Copy every row below, replacing each "Screen dimensions" with "Display size" and leaving everything else unchanged.

:::::

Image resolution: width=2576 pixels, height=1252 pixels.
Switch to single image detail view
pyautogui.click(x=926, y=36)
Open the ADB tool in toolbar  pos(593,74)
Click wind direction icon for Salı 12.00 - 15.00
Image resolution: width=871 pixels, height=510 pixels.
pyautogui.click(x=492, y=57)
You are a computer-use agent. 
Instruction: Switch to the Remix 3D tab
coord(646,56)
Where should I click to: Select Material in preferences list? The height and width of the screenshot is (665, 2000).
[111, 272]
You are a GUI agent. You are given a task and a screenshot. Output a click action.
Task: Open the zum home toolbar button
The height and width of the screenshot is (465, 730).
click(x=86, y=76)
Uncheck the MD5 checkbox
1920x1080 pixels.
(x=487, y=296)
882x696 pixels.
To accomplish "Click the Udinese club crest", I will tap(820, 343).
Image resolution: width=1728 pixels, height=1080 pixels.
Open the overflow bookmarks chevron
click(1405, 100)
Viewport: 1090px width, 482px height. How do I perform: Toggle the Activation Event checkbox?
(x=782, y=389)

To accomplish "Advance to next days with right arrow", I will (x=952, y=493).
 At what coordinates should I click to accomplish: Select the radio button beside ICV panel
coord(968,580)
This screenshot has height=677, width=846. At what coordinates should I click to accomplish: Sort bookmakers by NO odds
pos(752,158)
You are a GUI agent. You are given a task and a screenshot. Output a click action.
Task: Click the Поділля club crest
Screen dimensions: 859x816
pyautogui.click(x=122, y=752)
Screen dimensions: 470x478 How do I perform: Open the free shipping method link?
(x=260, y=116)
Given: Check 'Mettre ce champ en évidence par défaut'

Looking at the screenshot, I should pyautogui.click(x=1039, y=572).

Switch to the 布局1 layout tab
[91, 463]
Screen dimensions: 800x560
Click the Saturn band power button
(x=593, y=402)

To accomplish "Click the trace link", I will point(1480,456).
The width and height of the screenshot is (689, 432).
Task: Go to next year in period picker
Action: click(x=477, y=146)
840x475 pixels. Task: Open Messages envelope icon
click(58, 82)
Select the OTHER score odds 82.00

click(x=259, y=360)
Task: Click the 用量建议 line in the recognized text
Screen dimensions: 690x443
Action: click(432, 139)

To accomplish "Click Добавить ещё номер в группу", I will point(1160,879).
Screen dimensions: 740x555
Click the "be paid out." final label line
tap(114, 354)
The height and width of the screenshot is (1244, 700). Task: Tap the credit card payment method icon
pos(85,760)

:::::

REPLY TO THE TASK —
Image resolution: width=2576 pixels, height=1252 pixels.
Switch to single image detail view
pyautogui.click(x=926, y=36)
Open the ADB tool in toolbar  pos(593,74)
Click wind direction icon for Salı 12.00 - 15.00
Image resolution: width=871 pixels, height=510 pixels.
pyautogui.click(x=492, y=57)
You are a computer-use agent. 
Instruction: Switch to the Remix 3D tab
coord(646,56)
Where should I click to: Select Material in preferences list? The height and width of the screenshot is (665, 2000).
[111, 272]
You are a GUI agent. You are given a task and a screenshot. Output a click action.
Task: Open the zum home toolbar button
The height and width of the screenshot is (465, 730).
click(x=86, y=76)
Uncheck the MD5 checkbox
1920x1080 pixels.
(x=487, y=296)
882x696 pixels.
To accomplish "Click the Udinese club crest", I will tap(820, 343).
Image resolution: width=1728 pixels, height=1080 pixels.
Open the overflow bookmarks chevron
click(1405, 100)
Viewport: 1090px width, 482px height. How do I perform: Toggle the Activation Event checkbox?
(x=782, y=389)

To accomplish "Advance to next days with right arrow", I will (x=952, y=493).
 At what coordinates should I click to accomplish: Select the radio button beside ICV panel
coord(968,580)
This screenshot has height=677, width=846. At what coordinates should I click to accomplish: Sort bookmakers by NO odds
pos(752,158)
You are a GUI agent. You are given a task and a screenshot. Output a click action.
Task: Click the Поділля club crest
Display size: 859x816
pyautogui.click(x=122, y=752)
Display size: 470x478 How do I perform: Open the free shipping method link?
(x=260, y=116)
Given: Check 'Mettre ce champ en évidence par défaut'

Looking at the screenshot, I should pyautogui.click(x=1039, y=572).

Switch to the 布局1 layout tab
[91, 463]
Display size: 800x560
Click the Saturn band power button
(x=593, y=402)

To accomplish "Click the trace link", I will point(1480,456).
The width and height of the screenshot is (689, 432).
Task: Go to next year in period picker
Action: click(x=477, y=146)
840x475 pixels. Task: Open Messages envelope icon
click(58, 82)
Select the OTHER score odds 82.00

click(x=259, y=360)
Task: Click the 用量建议 line in the recognized text
Display size: 690x443
Action: click(432, 139)

To accomplish "Click Добавить ещё номер в группу", I will point(1160,879).
Display size: 740x555
Click the "be paid out." final label line
tap(114, 354)
The height and width of the screenshot is (1244, 700). Task: Tap the credit card payment method icon
pos(85,760)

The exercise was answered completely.